Von den ApologetInnen eines am humanistischen Bildungs- und Universitätsideal orientierten Hochschulsystems
wird die Hochschul- und Studienstrukturreform als eine „Ökonomisierung der Wissenschaften“
und ein „Ausverkauf der Bildung“ kritisiert. Die Auslieferung des Hochschulsektors an
kurzfristige gesellschaftliche Erfordernisse und wirtschaftliche Verwertungsinteressen, so die Befürchtung,
ziehe den Verlust des humanistischen Ideals einer zur kritischen Reflexion befähigenden und am
Gemeinwohl orientierten Bildung nach sich.

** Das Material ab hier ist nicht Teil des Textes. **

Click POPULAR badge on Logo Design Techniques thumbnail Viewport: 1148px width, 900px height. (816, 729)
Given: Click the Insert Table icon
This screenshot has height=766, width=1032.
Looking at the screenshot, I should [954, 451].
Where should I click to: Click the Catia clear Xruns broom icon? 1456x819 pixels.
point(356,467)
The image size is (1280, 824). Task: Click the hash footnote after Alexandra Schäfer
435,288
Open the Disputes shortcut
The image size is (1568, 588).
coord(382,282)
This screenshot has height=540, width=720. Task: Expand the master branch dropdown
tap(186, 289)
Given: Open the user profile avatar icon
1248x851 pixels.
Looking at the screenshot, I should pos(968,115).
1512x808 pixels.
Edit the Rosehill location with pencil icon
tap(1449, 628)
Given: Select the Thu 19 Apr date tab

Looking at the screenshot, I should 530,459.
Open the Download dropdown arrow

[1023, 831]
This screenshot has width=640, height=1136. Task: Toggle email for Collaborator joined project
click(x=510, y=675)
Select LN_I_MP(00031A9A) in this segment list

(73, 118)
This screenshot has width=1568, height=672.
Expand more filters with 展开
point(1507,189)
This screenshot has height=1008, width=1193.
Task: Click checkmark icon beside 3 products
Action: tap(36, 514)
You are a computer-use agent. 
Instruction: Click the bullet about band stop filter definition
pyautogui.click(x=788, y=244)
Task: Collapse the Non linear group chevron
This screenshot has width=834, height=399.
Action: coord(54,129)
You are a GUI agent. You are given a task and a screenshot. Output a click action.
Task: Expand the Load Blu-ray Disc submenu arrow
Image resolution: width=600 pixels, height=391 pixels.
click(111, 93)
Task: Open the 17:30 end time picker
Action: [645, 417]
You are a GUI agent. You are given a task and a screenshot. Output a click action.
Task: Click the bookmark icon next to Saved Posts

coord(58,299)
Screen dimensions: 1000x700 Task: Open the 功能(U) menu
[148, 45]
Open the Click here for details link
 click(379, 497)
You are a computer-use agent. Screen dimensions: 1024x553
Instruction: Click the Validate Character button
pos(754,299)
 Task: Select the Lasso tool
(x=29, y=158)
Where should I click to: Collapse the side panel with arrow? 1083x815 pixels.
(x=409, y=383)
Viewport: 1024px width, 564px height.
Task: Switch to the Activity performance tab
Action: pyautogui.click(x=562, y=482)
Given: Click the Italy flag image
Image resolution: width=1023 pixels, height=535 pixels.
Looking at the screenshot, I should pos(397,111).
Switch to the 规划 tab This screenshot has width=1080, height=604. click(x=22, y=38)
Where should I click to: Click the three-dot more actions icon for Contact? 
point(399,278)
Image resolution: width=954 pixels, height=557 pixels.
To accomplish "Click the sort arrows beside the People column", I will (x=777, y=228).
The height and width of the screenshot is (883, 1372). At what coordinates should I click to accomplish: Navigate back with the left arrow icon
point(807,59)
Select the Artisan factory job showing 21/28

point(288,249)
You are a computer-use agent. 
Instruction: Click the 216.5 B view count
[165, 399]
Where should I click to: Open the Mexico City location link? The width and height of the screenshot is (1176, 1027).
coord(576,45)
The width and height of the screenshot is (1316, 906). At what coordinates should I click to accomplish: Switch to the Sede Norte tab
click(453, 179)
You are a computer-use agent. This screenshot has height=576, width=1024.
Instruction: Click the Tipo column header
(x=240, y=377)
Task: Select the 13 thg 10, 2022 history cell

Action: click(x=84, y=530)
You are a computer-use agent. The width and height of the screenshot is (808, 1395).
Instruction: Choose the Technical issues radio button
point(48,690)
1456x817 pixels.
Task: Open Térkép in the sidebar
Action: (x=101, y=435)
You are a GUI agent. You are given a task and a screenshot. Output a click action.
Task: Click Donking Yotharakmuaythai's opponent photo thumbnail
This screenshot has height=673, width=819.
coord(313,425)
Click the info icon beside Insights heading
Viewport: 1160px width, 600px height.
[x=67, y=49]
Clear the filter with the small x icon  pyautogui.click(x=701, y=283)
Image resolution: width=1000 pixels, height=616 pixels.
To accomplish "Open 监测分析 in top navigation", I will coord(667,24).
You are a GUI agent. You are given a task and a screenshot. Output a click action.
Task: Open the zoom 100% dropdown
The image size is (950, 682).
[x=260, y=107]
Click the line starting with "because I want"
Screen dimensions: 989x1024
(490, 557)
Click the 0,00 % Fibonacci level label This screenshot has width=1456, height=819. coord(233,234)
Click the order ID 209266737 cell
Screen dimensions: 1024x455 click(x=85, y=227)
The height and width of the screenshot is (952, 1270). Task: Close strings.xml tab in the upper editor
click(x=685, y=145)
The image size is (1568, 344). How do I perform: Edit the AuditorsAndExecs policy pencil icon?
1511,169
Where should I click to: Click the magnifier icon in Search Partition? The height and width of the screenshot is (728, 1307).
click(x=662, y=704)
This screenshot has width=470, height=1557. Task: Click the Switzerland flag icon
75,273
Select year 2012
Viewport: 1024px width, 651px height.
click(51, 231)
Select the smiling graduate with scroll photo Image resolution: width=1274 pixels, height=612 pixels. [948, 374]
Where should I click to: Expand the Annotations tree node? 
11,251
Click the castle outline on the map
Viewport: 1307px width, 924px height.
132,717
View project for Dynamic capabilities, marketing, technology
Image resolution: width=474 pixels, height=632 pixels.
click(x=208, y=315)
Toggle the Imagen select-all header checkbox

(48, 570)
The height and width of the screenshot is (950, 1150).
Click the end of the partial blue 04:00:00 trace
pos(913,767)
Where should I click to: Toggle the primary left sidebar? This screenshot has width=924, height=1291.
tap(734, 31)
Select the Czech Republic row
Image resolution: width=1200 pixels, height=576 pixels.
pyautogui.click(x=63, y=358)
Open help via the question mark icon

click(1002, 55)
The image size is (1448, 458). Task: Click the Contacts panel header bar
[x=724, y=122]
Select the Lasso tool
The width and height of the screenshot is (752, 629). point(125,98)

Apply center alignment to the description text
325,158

Die vorliegende Untersuchung geht von der Annahme aus, dass die Berufung auf eine „echte“ und
„ursprüngliche“ Bildungsidee, auf Bildung als Selbstzweck oder als Wert an sich, wie sie insbesondere
durch die Humboldtschen Ideale formuliert worden ist, nicht als Maßstab gegen ihre missbräuchliche
Vereinnahmung fungieren kann, da dabei die grundlegende Machtverwobenheit der Bildungsidee
verkannt wird. Auf der Grundlage der epistemologischen Implikationen des Poststrukturalismus zeigt
die Untersuchung zunächst in genealogischer Sicht, dass das humanistische Bildungsideal ein historisch-
kontingentes Machtdispositiv im Foucaultschen Sinne darstellt, welches die für die Moderne
typische Subjektzentriertheit zur Geltung bringt.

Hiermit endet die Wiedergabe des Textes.